…by Katherine / from Canada / PhD Biomedical Sciences 2015-2018
It snowed yesterday. Yes, you read right, it snowed… Just last year I was eating my body weight in delicious Indian mangoes and now I’ve had to trudge to work in the cold rain. How things change…
Oyé oyé! I now have a viva date! April 13th 2018, Friday the 13th to be exact, is the day that I get to defend my thesis in front of an internal and external examiner. It’s a good thing scientists aren’t superstitious, right? (I say that as I gulp audibly only half for dramatic effect…) As the day approaches, I am getting more and more nervous. I’m re-reading my thesis and I can’t even remember writing it! I suppose that’s the side effect of writing it in November and having an April defense. I’ve already found a few mistakes, including a whole figure panel that was duplicated instead of having the actual figure put in! I’ll print that out and have it on hand for the examiners on that fateful Friday the 13th… My thesis is now colour-coded for background information, important references, rationales, key proteins and important results. I may have bought a new set of high-liters to annotate it all. I think I’ve got a good system going. I still have half my thesis to read and some key papers to re-read but I should have time to go through it all thoroughly before next week. (NEXT WEEK!!!!)
I’ve also been trying to keep on top of the latest literature in my field of research. I hear that a common question can relate to what has been published since submission. It’s good for me to keep on top of things anyway since I will be staying around the lab for a bit longer to finish up the experiments needed to submit papers. All in all, I think it’ll be fine. I still am nervous, but I suppose I can use that to my advantage. I’d rather be over-prepared than under prepared.

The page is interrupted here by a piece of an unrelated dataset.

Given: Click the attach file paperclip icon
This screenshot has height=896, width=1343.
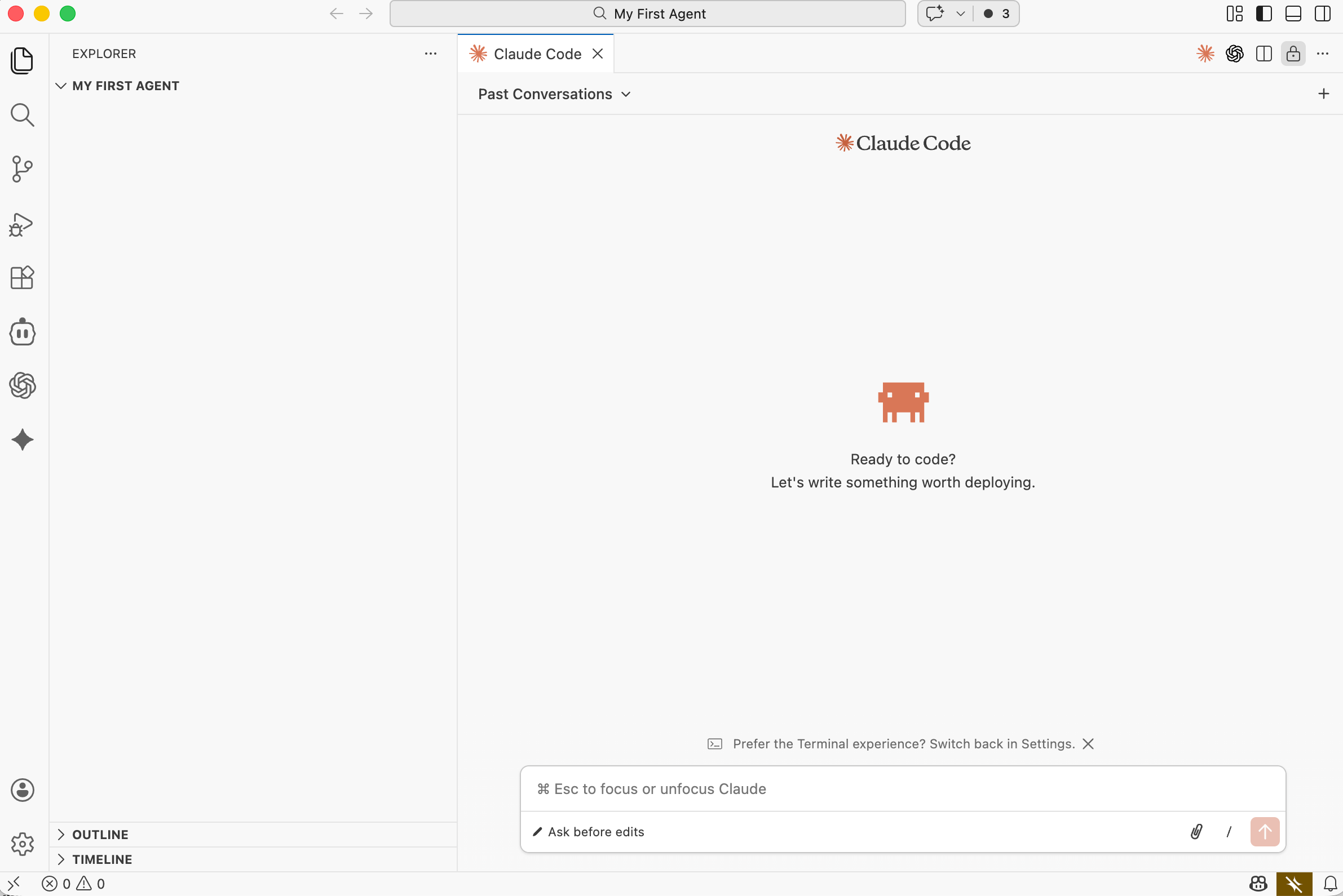Looking at the screenshot, I should click(1196, 831).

I’ve been continuing working in the lab completing datasets to hopefully put a manuscript together in the next few months. In fact, two weeks ago, I imaged 34 cells in a day! A new personal best! I imaged 84 cells in 4 days that week. I think that may be a new lab record! I’m slowly getting through all that analysis. Healthy cells are always a joy to image and analyse. It would be great if experiments were always so enjoyable.
I’m also trying to set up some new collaborations with other groups. This will not only potentially lead to more co-authorships on papers, but it will give me the opportunity to work with other people and learn new techniques which I am quite excited about. As I have mentioned so many times in these past 3.5 years of blogging, I love how collaborative the University of Edinburgh is. I also think I lucked out by being affiliated to many big Centres (Centre for Discovery Brain Sciences, Patrick Wild Centre, Muir Maxwell Epilepsy Centre and the Simons Initiative for the Developing Brain) where researchers use different approaches to study the same models. This provides the perfect environment for collaboration and also allows us to leave no stone unturned in the search for future treatments. It truly is an inspiring environment.
Now time to get back to my pastel high-liters while I am still inspired and motivated! Wish me luck!